**Exercise description**
From the line containing "Task: Open the" to the end of the records, print every line exactly, both ends included, and leave out the pictures.

--- Provided data Enclosed Below ---

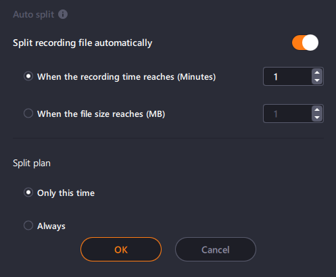Click the Always label text
The image size is (336, 277).
(51, 226)
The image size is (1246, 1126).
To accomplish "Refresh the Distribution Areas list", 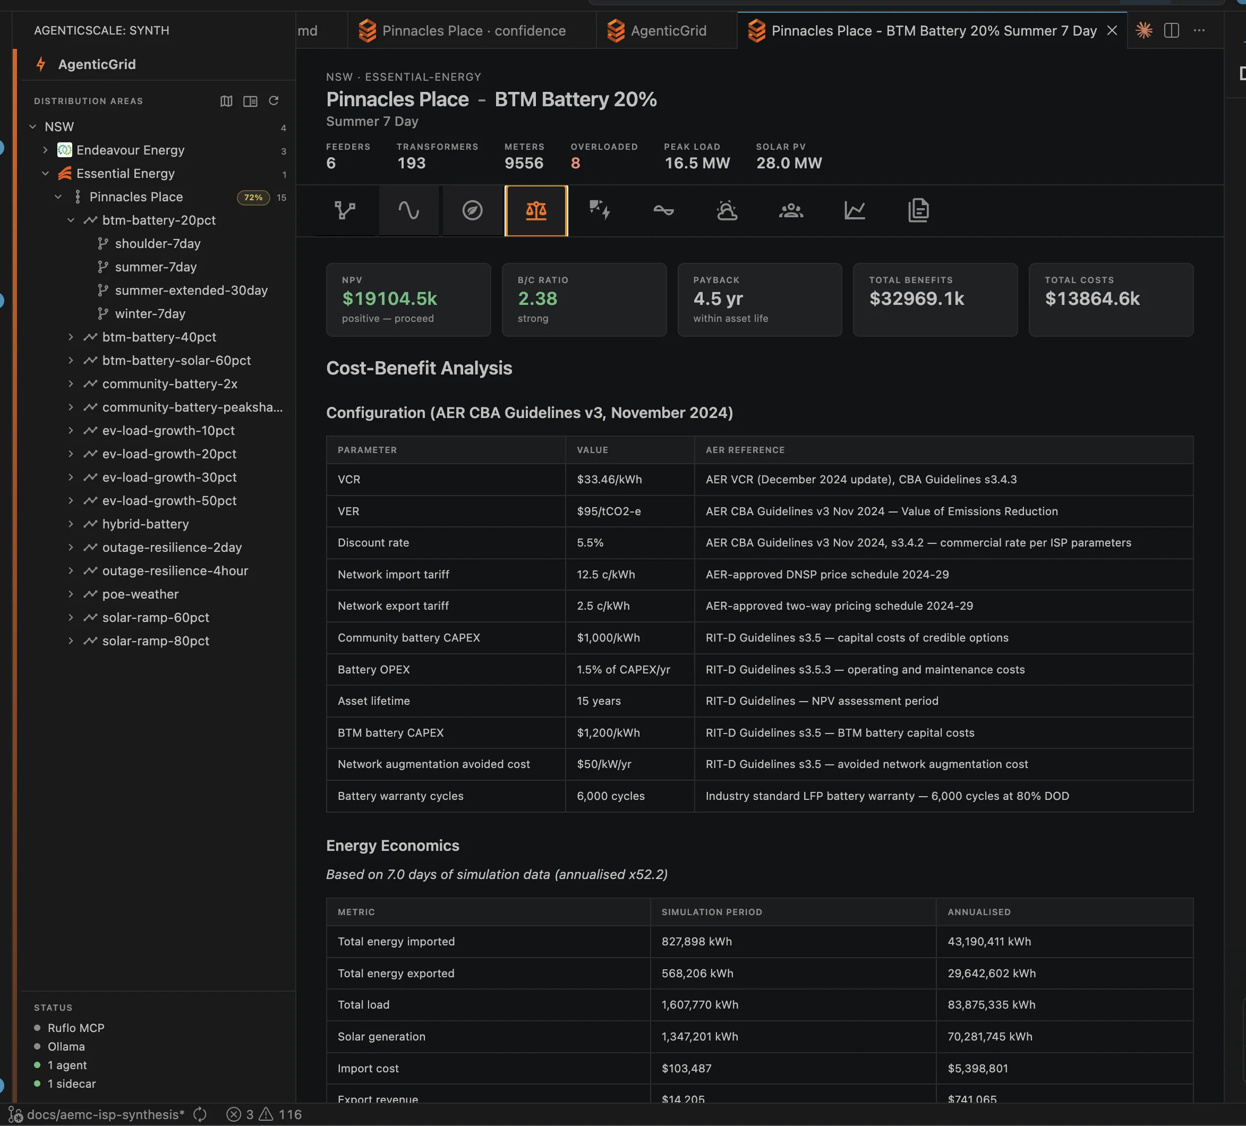I will pos(274,101).
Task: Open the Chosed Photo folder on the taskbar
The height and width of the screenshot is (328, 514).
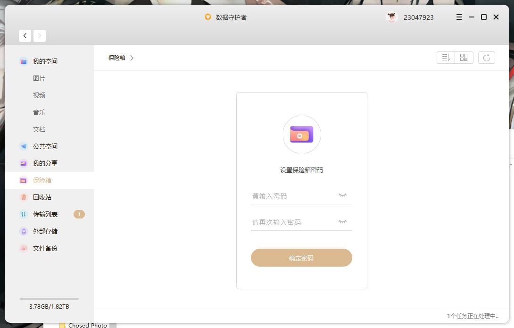Action: [86, 325]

--- End of Enclosed Provided data ---

**Solution to this exercise**
Task: Open the Chosed Photo folder on the taskbar
The height and width of the screenshot is (328, 514).
Action: [86, 325]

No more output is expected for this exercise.